Patched Logic: The fix introduces a mandatory authorization step. The system must now identify a repository where the user does have read access that also contains the requested blob. If no such repository is found, the mount is denied, forcing the user to upload the data themselves.

// AFTER FIX: explicit permission validation
if mountDigest != "" {
    // 1. Verify existence
    exists, _ := imgStore.CheckBlob(mountDigest)
    
    // 2. NEW: Verify authorization via helper
    // 'canMount' checks if the user has READ access to at least
    // one repository that actually holds this blob.
    if exists && c.canMount(user, mountDigest) {
         imgStore.MountBlob(destinationRepo, mountDigest)
         return 201, "Created"
    }
    
    // If check fails, fall back to standard upload (202 Accepted)
    return 202, "Accepted"
}

Exploitation requires an authenticated account and knowledge of a target blob's SHA256 digest. The attacker does not need to guess the digest; they might obtain it from leaked manifests, public metadata, or side-channel information.

Attack Scenario:

1. Target Identification: The attacker targets a private image secret-project/app:latest and obtains the digest of a configuration layer (sha256:deadbeef...).
2. Request Construction: The attacker sends a request to their own repository attacker/repo requesting to mount the target digest.

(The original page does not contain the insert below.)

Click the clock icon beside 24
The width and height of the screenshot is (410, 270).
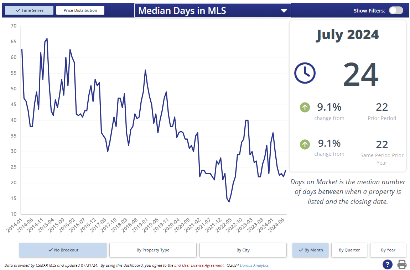(x=305, y=73)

   POST /v2/attacker/repo/blobs/uploads/?mount=sha256:deadbeef...&from=secret-project/app HTTP/1.1
   Host: zot-registry.local
   Authorization: Bearer <Attacker_Token>

3. Bypass Execution: The vulnerable Zot instance sees sha256:deadbeef... in its global storage. Ignoring the ACLs on secret-project/app, it links the blob to attacker/repo.
4. Data Exfiltration: The attacker now issues a standard GET /v2/attacker/repo/blobs/sha256:deadbeef... request to download the layer content.

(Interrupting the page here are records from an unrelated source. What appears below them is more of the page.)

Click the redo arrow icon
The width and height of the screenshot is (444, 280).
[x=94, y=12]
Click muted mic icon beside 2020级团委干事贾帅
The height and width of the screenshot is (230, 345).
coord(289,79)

The primary impact is Confidentiality Loss. The vulnerability allows the leakage of proprietary code, configuration files, binary artifacts, and potential secrets (API keys, certificates) embedded within container layers.

Risk Factors:

• Scope: The attack is limited to reading data. Integrity and Availability are unaffected (an attacker cannot overwrite or delete blobs).
• Prerequisites: Low complexity (AC:L), but requires Low Privileges (PR:L) and knowledge of the digest.
• CVSS Context: The score is Medium (4.3) because it strictly affects Confidentiality and requires existing access to the registry. However, in multi-tenant environments where strict isolation between teams is required, the severity effectively increases due to the breakdown of tenant boundaries.

The vulnerability is addressed in Zot version 2.1.0. Administrators should upgrade immediately to ensure canMount checks are enforced.

Immediate Mitigation (Configuration): If an upgrade is not feasible, administrators can disable storage deduplication. This prevents the code path that performs the insecure global lookup, though it will increase storage consumption.

{
  "storage": {
    "dedupe": false
  }
}

Verification: After patching, verify the fix using the TestAuthorizationMountBlob logic: attempt to mount a blob from a repository the test user cannot access. The server should respond with 202 Accepted (indicating the mount failed and a fresh upload is expected) rather than 201 Created.